Pamantasan ng Lungsod ng Muntinlupa
- Motto: "Where Values Matter"
- Type: Public university
- Established: May 29, 1991; 35 years ago
- Affiliations: Philippine Schools, Colleges and Universities Athletic Association (PSCUAA), Association of Local Colleges and Universities-Accreditation Commission (ALCU-AC), Local Colleges and Universities
- President: Dr. Elena "Ellen" Presnedi (OIC)
- Undergraduates: 17,000+
- Postgraduates: No Data Available
- Location: Muntinlupa, Philippines 14°23′21″N 121°01′32″E﻿ / ﻿14.38907°N 121.02552°E
- Colors: Green and White
- Website: www.plmun.edu.ph
- Location in Metro Manila Location in Luzon Location in the Philippines

= Pamantasan ng Lungsod ng Muntinlupa =

Public university in Muntinlupa, Philippines

The Pamantasan ng Lungsod ng Muntinlupa (PLMun) is a local university in the Philippines.
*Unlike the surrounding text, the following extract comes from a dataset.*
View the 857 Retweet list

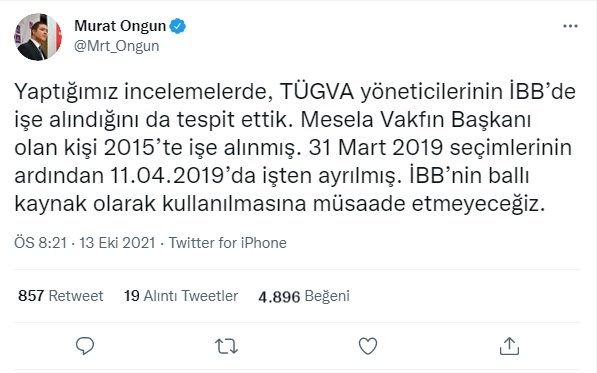[61, 296]
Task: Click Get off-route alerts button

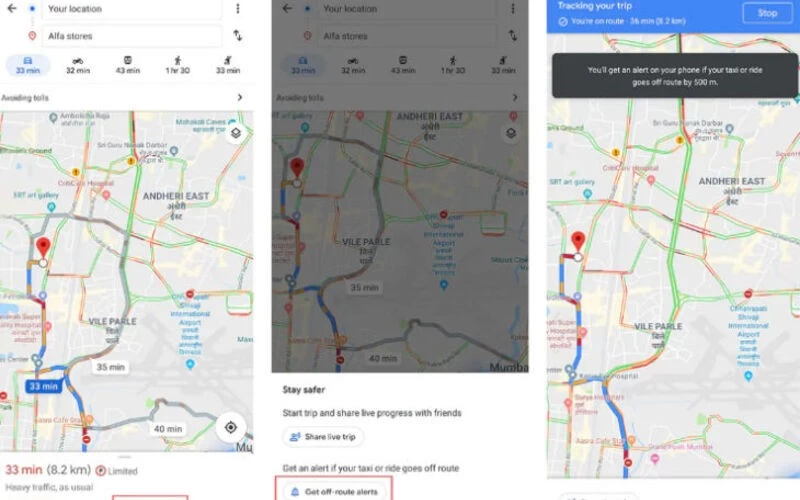Action: [334, 491]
It is one of the two public tertiary education institutions located in Muntinlupa, the other being the Colegio de Muntinlupa.

==Academic offerings==

===Undergraduate programs===

- College of Arts and Sciences (CAS)
  - Bachelor of Arts in Communication
  - Bachelor of Science in Psychology
  - Bachelor of Arts in Political Science
  - Bachelor of Arts in Public Administration

- College of Business Administration (CBA)
  - Bachelor of Science in Business Administration
  - Major in Human Resource Development Management
  - Major in Marketing Management
  - Major in Operations Management
  - Bachelor of Science in Accountancy

- College of Criminal Justice (CCJ)
  - Bachelor of Science in Criminology

- College of Information, Technology and Computer Studies (CITCS)
  - Bachelor of Science in Computer Science
  - Bachelor of Science in Information Technology
  - Associate in Computer Technology

- College of Teacher Education (CTE)
  - Bachelor of Elementary Education (BEEd)
  - General Elementary Education
  - Early Childhood Education (ECED)
  - Special Education (SPED)
  - Bachelor of Secondary Education (BSEd)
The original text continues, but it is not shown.